- _TASKS TO COMPLETE_:
1/ In the text below on conservatives and the patriarchal family, how was knowledge stored and passed on before writing based on alphabets?
2/ From the text below on conservatives and the patriarchal family, output the passage from "With conservatives feeling" up to and including "same frightening answer.".
3/ Summarize the text below on conservatives and the patriarchal family in two sentences.

═════ TEXT SHOWN

With conservatives feeling besieged by acceptance of same-sex marriage, gender fluidity, and multiplying pronouns, a key practical question for them is how to restore the patriarchal family to its rightful, protective place between the market and the state. A spate of recent books, including two by US senators, all reach the same frightening answer.

NEW YORK – Long ago, before writing based on alphabets, knowledge was stored and conveyed across generations acoustically, by word of mouth arranged in rhythmic patterns that could be memorized and then recited whenever collective instruction called for it. All knowledge was formulaic and compulsively repetitive, because innovation – originality, or creative departure from received tradition – meant the erasure of previous truth. Novel facts signaled unwelcome danger or deviation, not exciting new possibilities.

══════════
═════ RECORDED DATA

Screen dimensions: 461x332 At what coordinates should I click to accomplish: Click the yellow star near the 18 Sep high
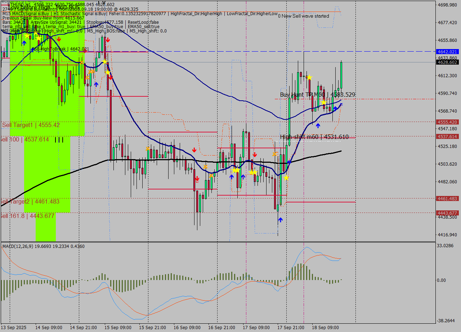pos(309,77)
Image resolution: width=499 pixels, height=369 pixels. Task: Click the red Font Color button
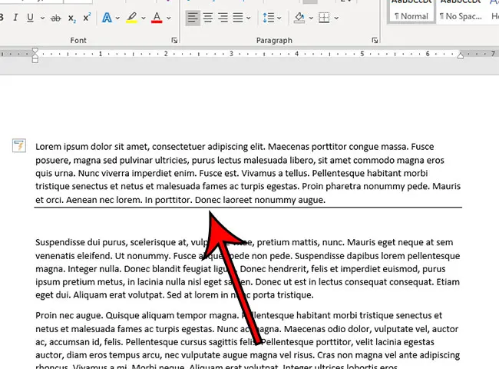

══════════

- _SOLUTIONS TO THE PROBLEMS_:
1/ It was stored and conveyed acoustically, by word of mouth arranged in rhythmic patterns that could be memorized and recited.

2/
With conservatives feeling besieged by acceptance of same-sex marriage, gender fluidity, and multiplying pronouns, a key practical question for them is how to restore the patriarchal family to its rightful, protective place between the market and the state. A spate of recent books, including two by US senators, all reach the same frightening answer.

3/ Conservatives who feel besieged by acceptance of same-sex marriage, gender fluidity, and multiplying pronouns face the question of how to restore the patriarchal family to its protective place between the market and the state, and several recent books, two of them by US senators, reach the same frightening answer. Before alphabetic writing, knowledge was passed down by memorized, rhythmic word of mouth and was formulaic and repetitive, because innovation meant erasing previous truth and novel facts signaled danger or deviation.